(Stored items from a collection)
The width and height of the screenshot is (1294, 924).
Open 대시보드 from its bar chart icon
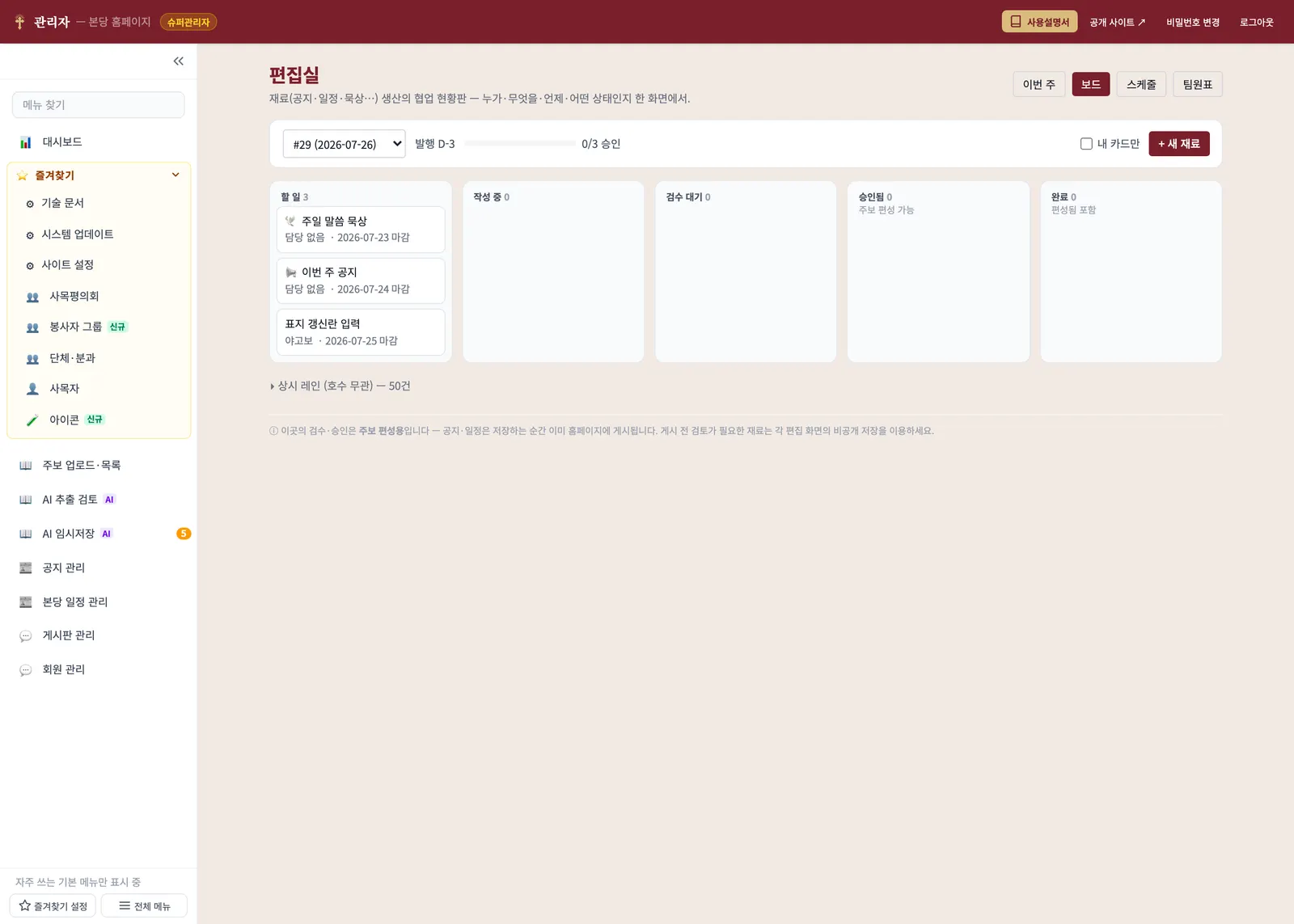[x=26, y=142]
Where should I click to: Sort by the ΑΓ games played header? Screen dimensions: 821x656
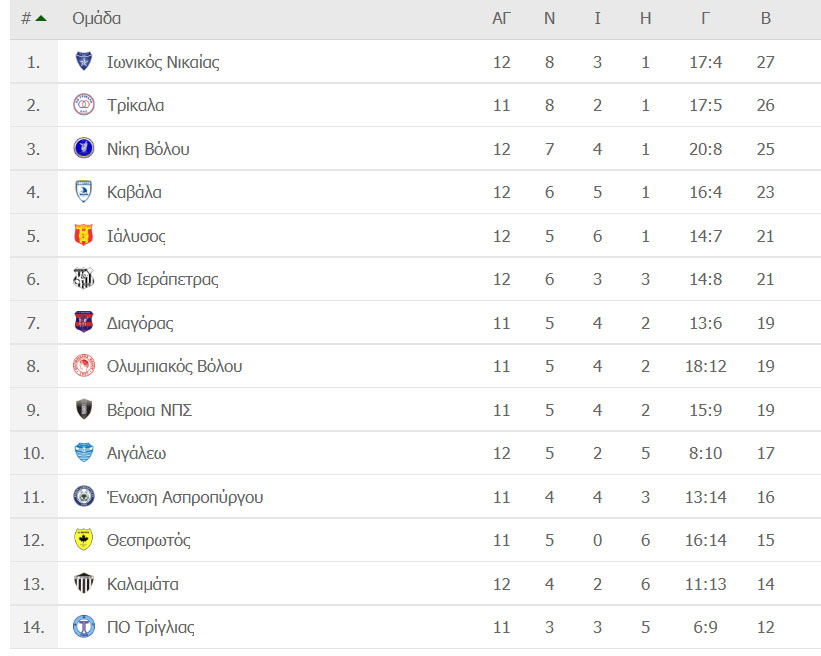tap(501, 18)
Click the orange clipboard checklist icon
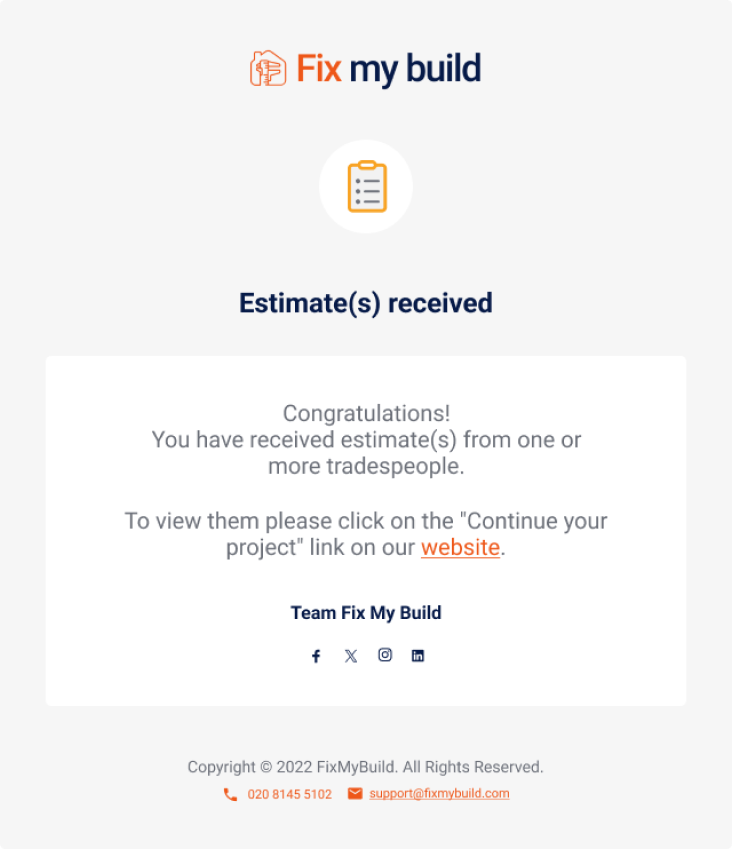This screenshot has height=849, width=732. (367, 187)
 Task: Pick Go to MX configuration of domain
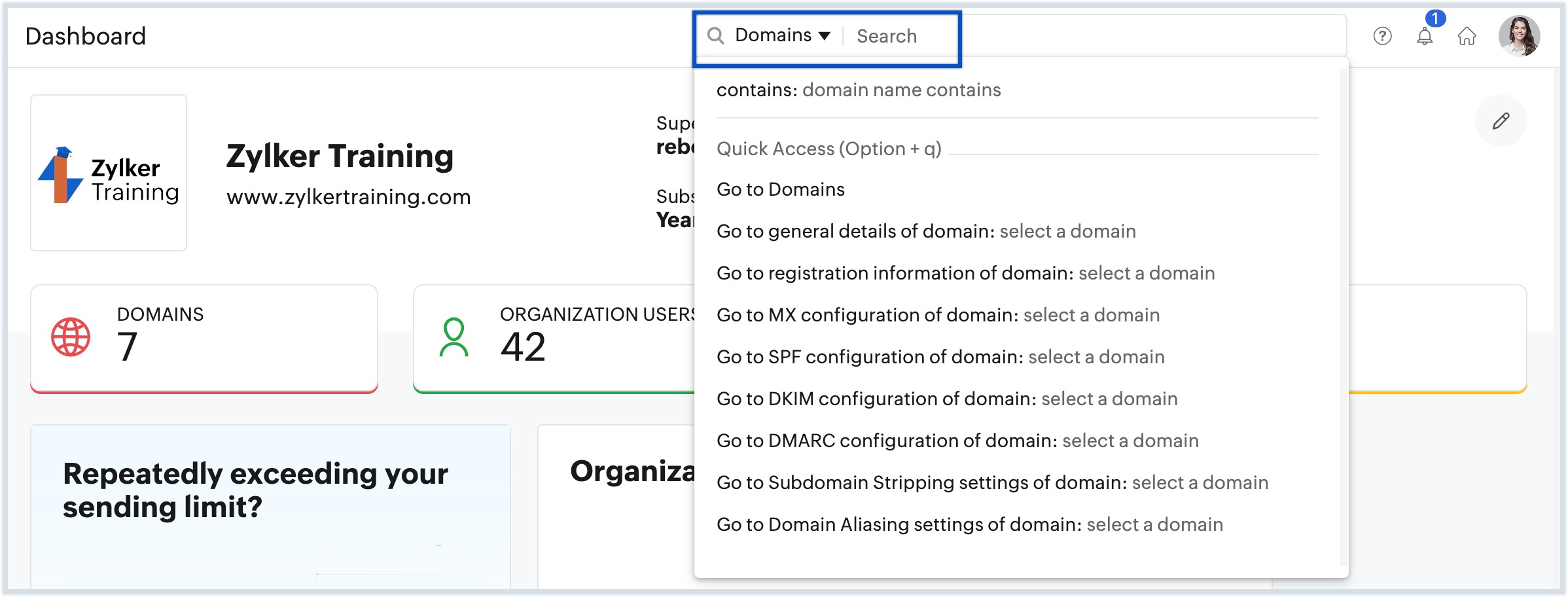(x=937, y=315)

# THE TASK:
Output the records exactly, pictures excluded.

# RESPONSE FOR THIS EXERCISE:
The width and height of the screenshot is (1294, 924).
Open 대시보드 from its bar chart icon
[x=26, y=142]
Where should I click to: Sort by the ΑΓ games played header? Screen dimensions: 821x656
tap(501, 18)
Click the orange clipboard checklist icon
This screenshot has height=849, width=732. (367, 187)
 Task: Pick Go to MX configuration of domain
(x=937, y=315)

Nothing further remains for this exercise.